2010年04月07日(水)池田まき子著『木の声が聞こえますか』日本初の女性樹木医 塚本こなみ物語
岩崎書店より出版されます。
著者<池田まき子プロフィール>
1958年秋田県生まれ。児童書ノンフィクション作家。
雑誌の編集者を経て、1988年留学のためオーストラリアへ渡って以来、 首都キャンベラ市に在住。
主な著書に「命の教室 動物管理センターからのメッセージ」「夢をあきらめない 全盲のランナー・高橋勇市物語」(以上、岩崎書店)、「サケと『浅井っ子』のふるさと物語」(汐文社)、「こころ飛ぶ、いのち駆ける。盲目の馬・タカラコスモス物語」(主婦と生活社)、「地震の村で待っていた猫のチボとハル」(ハート出版)などがある。
<新刊の目次紹介>
「木の声が聞こえますか 日本初の女性樹木医・塚本こなみ物語」
はじめに
01 人々を魅了する大藤
02 大藤との出会い
03 女性で初めての樹木医に
04 よみがえった古木
05 引っ越しの準備
06 職人さんたちの協力
07 大がかりな引っ越し作業
08 二十キロの大移動
09 「大藤の花が咲いた!」
10 樹木医の務め
11 樹齢千年のモッコクの伐採
12 神が宿る樹木
13 生かされていることへの感謝
14 自然とのつながり
15 「藤を究める」ということ
16 大藤を後世へ
樹木医・塚本こなみさんからのメッセージ
おわりに

あなたには木の声が聞こえますか?
「木は生きている」「木にも命がある」ーーだれもが知っていることです。
けれども、人間と同じように、木にも心があることを知っていますか。
私たちが優しく接すれば、それに応えてくれることを知っていますか。
「木は大切にしなければならない」ーーだれもが知っていることです。
けれども、木を大切にするとは、どういうことでしょうか。
どうすれば、木を長生きさせることができるのでしょうか。
どうしたら、私たちは木を守っていけるのでしょうか。
木も人間と同じように、病気をしたり傷ついたりします。 けれども人間と違って、病気の痛みや苦しみを言葉で訴えることはできません。

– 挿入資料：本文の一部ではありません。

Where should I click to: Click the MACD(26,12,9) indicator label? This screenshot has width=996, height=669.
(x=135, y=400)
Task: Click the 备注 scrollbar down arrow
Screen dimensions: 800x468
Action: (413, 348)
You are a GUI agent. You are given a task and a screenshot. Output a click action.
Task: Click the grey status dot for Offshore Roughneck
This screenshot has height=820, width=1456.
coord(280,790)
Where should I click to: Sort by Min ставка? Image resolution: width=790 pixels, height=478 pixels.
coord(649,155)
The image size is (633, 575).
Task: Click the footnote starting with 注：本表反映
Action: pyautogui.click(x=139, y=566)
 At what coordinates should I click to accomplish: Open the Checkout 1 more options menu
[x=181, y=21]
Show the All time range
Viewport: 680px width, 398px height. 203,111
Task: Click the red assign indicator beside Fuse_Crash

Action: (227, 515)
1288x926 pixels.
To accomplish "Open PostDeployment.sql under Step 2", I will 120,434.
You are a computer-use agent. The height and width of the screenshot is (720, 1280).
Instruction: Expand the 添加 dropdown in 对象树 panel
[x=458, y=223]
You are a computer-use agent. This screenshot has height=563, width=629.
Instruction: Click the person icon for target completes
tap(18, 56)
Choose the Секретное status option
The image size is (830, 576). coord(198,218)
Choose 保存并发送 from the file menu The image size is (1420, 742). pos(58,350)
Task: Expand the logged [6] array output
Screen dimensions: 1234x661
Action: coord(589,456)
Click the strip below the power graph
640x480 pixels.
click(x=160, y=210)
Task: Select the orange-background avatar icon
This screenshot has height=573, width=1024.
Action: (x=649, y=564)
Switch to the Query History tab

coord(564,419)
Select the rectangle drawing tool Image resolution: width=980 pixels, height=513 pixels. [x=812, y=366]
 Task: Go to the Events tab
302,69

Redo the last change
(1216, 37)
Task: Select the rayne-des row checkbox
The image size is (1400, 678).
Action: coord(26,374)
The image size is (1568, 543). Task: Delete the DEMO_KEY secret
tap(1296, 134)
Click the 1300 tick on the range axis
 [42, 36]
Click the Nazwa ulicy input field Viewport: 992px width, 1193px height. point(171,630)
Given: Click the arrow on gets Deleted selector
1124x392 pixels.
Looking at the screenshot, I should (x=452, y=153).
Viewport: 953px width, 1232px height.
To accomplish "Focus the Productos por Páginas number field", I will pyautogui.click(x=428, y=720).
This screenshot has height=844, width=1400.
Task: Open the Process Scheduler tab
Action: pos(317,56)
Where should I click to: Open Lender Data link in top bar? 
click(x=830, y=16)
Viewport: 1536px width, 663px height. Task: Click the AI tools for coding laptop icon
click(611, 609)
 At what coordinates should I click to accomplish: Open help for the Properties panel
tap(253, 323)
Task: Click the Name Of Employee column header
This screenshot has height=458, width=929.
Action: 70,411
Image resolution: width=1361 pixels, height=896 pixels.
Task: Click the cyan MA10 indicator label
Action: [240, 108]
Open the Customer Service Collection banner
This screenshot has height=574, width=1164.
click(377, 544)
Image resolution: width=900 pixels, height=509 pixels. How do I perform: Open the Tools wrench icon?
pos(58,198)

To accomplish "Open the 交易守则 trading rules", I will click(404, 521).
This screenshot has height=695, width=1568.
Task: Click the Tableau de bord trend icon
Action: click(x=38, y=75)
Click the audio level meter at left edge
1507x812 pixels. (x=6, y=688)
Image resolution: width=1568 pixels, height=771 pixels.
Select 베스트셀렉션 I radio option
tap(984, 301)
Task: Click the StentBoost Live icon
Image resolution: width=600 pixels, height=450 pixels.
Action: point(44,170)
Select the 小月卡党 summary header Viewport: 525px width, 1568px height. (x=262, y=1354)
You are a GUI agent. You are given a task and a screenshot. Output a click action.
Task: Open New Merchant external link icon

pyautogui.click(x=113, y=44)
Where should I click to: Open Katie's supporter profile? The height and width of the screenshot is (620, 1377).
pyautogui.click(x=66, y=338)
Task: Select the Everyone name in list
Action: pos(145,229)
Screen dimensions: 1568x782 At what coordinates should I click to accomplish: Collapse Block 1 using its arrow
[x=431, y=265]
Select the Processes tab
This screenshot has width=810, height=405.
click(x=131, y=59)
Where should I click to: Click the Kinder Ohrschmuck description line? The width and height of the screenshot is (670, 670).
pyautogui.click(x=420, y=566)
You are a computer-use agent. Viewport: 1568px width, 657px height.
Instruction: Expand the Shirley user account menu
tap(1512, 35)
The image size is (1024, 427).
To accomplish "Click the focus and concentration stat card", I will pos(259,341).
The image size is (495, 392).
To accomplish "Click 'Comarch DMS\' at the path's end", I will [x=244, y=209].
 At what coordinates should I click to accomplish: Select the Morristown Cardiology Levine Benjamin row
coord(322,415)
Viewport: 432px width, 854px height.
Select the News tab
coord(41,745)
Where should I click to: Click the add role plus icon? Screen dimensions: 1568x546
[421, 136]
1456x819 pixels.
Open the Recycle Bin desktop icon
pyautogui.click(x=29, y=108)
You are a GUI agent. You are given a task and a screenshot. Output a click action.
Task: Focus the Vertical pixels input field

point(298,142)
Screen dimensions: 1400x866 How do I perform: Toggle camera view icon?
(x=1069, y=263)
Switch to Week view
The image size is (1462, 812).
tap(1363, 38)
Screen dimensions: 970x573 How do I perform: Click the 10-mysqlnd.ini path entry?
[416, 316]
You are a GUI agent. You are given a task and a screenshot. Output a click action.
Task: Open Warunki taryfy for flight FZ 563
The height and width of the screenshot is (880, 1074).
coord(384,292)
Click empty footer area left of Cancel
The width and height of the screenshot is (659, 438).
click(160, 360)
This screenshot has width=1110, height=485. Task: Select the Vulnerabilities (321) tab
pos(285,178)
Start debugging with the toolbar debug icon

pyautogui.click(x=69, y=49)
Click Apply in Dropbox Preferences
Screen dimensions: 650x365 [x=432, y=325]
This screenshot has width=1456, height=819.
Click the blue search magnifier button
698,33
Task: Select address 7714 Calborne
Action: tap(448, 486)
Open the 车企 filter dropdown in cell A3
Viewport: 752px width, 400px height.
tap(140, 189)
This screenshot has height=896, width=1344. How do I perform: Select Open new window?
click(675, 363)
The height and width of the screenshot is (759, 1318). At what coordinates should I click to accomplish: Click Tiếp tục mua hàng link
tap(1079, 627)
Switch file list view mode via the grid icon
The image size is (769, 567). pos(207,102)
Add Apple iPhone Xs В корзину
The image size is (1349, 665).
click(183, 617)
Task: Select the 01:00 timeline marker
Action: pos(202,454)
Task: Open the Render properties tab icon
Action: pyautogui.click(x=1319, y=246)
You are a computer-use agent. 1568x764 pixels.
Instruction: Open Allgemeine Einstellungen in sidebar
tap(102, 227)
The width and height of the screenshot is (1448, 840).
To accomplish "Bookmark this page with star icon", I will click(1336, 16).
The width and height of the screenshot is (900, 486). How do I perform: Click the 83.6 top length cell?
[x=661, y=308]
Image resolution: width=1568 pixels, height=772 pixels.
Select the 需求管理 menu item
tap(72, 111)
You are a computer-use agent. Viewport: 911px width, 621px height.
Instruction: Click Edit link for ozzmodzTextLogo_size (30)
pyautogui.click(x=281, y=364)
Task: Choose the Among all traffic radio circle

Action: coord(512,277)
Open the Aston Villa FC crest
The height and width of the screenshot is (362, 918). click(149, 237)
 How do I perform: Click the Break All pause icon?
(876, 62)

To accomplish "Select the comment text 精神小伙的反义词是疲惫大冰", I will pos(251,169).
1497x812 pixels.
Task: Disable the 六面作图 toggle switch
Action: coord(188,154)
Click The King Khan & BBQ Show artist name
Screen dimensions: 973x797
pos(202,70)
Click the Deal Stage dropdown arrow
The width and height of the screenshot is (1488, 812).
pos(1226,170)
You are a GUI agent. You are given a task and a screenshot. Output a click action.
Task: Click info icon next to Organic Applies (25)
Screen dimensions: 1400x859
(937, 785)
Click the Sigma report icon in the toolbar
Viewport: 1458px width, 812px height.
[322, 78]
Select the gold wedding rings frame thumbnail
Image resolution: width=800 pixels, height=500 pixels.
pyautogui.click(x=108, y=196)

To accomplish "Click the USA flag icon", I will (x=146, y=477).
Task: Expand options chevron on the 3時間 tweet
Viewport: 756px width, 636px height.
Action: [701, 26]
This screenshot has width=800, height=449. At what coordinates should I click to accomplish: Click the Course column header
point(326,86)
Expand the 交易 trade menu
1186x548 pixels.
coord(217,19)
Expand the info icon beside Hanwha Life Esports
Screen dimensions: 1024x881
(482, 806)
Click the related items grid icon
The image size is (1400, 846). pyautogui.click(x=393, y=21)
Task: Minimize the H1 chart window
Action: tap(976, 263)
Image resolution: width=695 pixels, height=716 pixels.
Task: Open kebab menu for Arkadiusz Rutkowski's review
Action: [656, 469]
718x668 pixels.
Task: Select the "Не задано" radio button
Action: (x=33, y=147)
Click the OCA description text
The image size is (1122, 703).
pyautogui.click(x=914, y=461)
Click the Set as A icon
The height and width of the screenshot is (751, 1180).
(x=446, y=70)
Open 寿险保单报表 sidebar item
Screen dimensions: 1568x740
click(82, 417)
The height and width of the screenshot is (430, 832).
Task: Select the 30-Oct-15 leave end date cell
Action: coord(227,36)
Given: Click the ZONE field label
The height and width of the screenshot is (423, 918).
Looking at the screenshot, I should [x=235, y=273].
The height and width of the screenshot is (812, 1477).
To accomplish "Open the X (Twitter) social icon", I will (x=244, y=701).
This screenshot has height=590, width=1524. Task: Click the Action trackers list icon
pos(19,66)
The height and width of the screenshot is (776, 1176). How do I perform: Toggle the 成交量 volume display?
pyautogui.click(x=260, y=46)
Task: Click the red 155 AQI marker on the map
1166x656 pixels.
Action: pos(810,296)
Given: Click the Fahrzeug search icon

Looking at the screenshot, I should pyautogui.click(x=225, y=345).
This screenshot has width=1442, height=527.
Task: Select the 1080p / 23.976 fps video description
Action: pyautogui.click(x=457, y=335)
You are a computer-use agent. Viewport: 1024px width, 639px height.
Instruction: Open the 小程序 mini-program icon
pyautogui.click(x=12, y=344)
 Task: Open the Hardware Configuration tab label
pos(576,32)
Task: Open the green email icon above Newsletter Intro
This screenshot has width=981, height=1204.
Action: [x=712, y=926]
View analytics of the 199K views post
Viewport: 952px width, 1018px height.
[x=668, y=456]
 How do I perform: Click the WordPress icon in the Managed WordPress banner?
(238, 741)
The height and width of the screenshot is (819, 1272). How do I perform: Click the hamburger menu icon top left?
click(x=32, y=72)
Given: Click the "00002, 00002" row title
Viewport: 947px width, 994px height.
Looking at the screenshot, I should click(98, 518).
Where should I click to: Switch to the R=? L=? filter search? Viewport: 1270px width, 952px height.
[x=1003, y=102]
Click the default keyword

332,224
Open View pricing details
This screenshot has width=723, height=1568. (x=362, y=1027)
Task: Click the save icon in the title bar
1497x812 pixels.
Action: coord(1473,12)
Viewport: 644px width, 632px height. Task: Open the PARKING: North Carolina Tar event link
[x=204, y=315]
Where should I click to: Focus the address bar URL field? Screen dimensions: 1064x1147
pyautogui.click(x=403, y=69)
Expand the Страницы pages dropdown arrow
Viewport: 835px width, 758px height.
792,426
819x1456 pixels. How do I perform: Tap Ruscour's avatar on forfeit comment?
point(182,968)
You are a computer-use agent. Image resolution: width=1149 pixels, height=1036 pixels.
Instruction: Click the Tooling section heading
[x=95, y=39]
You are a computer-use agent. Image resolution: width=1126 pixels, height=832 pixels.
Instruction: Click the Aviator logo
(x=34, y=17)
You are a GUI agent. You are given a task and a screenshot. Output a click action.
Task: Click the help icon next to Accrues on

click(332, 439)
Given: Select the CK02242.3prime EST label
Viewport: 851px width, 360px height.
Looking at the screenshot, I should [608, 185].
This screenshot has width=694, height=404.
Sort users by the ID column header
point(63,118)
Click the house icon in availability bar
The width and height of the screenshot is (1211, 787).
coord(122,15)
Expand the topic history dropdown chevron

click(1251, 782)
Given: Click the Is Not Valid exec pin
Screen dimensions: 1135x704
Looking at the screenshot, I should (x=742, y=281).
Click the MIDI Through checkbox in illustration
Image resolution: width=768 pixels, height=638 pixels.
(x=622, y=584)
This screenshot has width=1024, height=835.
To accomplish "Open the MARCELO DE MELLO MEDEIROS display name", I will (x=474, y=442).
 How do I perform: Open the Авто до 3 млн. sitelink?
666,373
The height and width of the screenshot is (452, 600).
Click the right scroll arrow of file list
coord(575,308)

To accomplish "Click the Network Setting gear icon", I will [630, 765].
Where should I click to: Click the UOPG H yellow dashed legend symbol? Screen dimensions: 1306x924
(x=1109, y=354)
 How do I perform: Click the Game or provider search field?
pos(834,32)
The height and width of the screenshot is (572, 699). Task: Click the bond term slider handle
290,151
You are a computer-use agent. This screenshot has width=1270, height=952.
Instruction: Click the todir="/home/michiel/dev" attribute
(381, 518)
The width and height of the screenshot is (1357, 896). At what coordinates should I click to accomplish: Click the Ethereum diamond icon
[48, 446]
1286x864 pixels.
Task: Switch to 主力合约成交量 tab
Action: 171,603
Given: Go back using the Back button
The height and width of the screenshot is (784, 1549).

そのような木と向き合い、木の心に寄り添って診断をしたり治療したりする「木のお医者さん」がいます。
塚本こなみさんは、女性で初めてその資格が認められた樹木医さんです。
古木の治療や、樹木をほかの場所に植え換える移植を全国各地で数多く手がけ、弱った木々を何度もよみがえらせてきました。
中でも、栃木県足利市にある「あしかがフラワーパーク」の大藤は、移植することは不可能とされていたものを、塚本さんが二年がかりで取り組み、成功させたことで知られています。樹齢百四十年の大藤は、移植から十四年経った今も、その樹勢は衰えることなく、たくさんの人々を魅了しつづけています。
塚本さんは樹齢が五百年、千年という古木や巨樹と出会って畏敬の念をいだくようになり、自然に対して謙虚になる姿勢を学びました。
そして、木の治療をするだけではなく、人間と木々との関わりや、人間と自然とのつながりについてのメッセージを多くの人に伝えていくことも、樹木医の務めではないかと思うようになりました。
樹木医さんからのメッセージーーそれは、そのまま木々が発した声であり、大いなる自然からの教えであると言えるのではないでしょうか。
私たち人間が自然に対してどうあるべきか、さらに、私たちがどのように生きていくべきかを考えていくうえでの道しるべとなるにちがいありません。